Brano scelto »
◆ ◆ ◆

La Cineteca di Bologna ha pubblicato il dvd del film animato Principi e Principesse di Michel Ocelot. L’animatore francese a ottobre di quest’anno, con calma, compirà 80 anni, e sembra strano pensando che il suo primo lungometraggio, Kirikù e la strega Karabà, è del 1998. Ma Ocelot era attivo già negli anni 70, con artigianali cortometraggi realizzati con la tecnica delle silhouettes, sbizzarrendosi nell’uso delle carte più varie, tra cui i centrini da pasticceria, per realizzare le sue figurine, e quasi potremmo definirlo un Luzzati delle ombre cinesi. Poi con Azur e Asmar è arrivato anche alla computer grafica ma l’effetto magico è sempre lo stesso. Qualcuno potrebbe definire “etnico” il suo cinema, ma non c’è niente di modaiolo, Ocelot da bambino ha vissuto e frequentato le scuole in Guinea ed ha sempre avuto grande voglia di conoscere. Nella sua filmografia c’è anche un video musicale, e per uno che nei suoi film ha sempre disegnato (o ritagliato) positivamente le streghe è quasi consequenziale che abbia girato un video per quella strega di Björk: si tratta di Earth Intruders, tratto dall’album Volta del 2007, in cui figurine diciamo tribali danzano davanti al volto stravolto della cantante islandese. Poi ne ho approfittato per riascoltare tutto il disco, prodotto da Timbaland e con un featuring di Antony che al tempo si portava molto, ed è un gran bel disco, ma tenete presente che per me parlare di Björk è come parlare delle Warpaint o di Marianne Vos, casi in cui dubito della mia capacità di essere obiettivo.
Sono riuscito finalmente a vedere su Raiplay La famosa invasione degli orsi in Sicilia, il film animato di Lorenzo Mattotti tratto dal racconto di Dino Buzzati, un bel film in cui i disegni sono più mattottiani che buzzatiani. E mi verrebbe da fare una domanda che però sarebbe retorica. Cioè uno potrebbe fare finta di chiedersi se, quando si parla e pure molto di proteggere e valorizzare il madeinitaly, ci si riferisca solo all’olio e al parmigiano. Altrimenti non capisco perché qualsiasi fesseria animata della Disney o della Dreamworks, di quelle che i giornalisti dicono ooo che bellooo!, viene pubblicizzata mille volte più di quanto è stato fatto per questo film.

◆ ◆ ◆

Righe salvate »
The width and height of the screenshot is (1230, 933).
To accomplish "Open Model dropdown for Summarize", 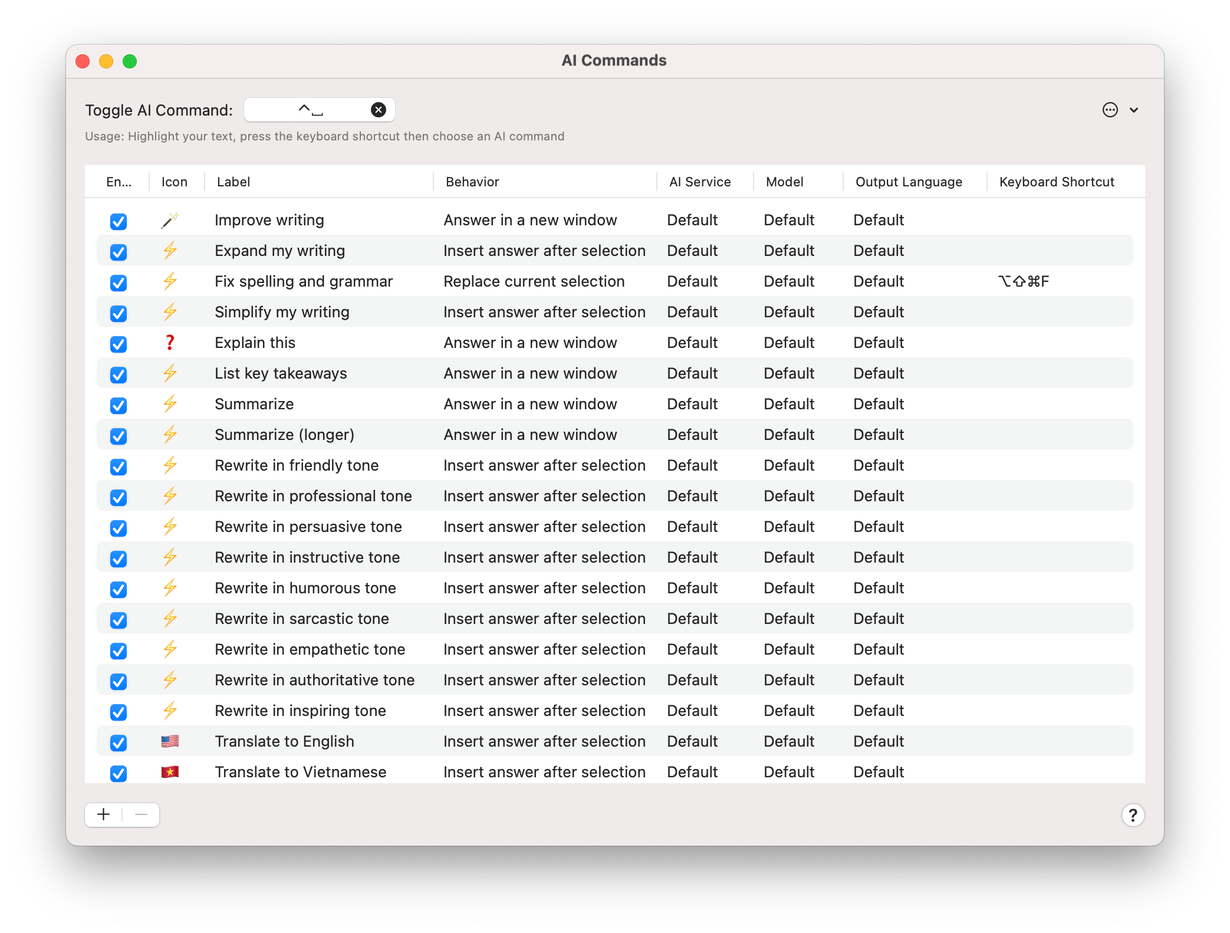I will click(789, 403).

◆ ◆ ◆

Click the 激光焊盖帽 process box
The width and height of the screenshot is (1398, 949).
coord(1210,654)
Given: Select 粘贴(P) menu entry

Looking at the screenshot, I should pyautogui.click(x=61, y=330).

◆ ◆ ◆

Cosa fare »
1. Estragga dal brano scelto, riproducendola fedelmente, la parte da "Sono riuscito finalmente" a "per questo film.".
2. Stabilisca se ciascuna delle seguenti affermazioni concorda con il brano scelto, rispondendo sì o no e citando testualmente le parole decisive del brano.
(a) Il primo lungometraggio di Ocelot, Kirikù e la strega Karabà, risale al 1998.
(b) Ocelot ha vissuto e frequentato le scuole in Senegal da bambino.
(c) Il film di Mattotti sugli orsi in Sicilia è tratto da un racconto di Dino Buzzati.
I record riportati non hanno alcuna relazione con il brano scelto.

Risposte attese »
1.
Sono riuscito finalmente a vedere su Raiplay La famosa invasione degli orsi in Sicilia, il film animato di Lorenzo Mattotti tratto dal racconto di Dino Buzzati, un bel film in cui i disegni sono più mattottiani che buzzatiani. E mi verrebbe da fare una domanda che però sarebbe retorica. Cioè uno potrebbe fare finta di chiedersi se, quando si parla e pure molto di proteggere e valorizzare il madeinitaly, ci si riferisca solo all’olio e al parmigiano. Altrimenti non capisco perché qualsiasi fesseria animata della Disney o della Dreamworks, di quelle che i giornalisti dicono ooo che bellooo!, viene pubblicizzata mille volte più di quanto è stato fatto per questo film.

2.
(a) Sì: "il suo primo lungometraggio, Kirikù e la strega Karabà, è del 1998".
(b) No: "Ocelot da bambino ha vissuto e frequentato le scuole in Guinea".
(c) Sì: "il film animato di Lorenzo Mattotti tratto dal racconto di Dino Buzzati".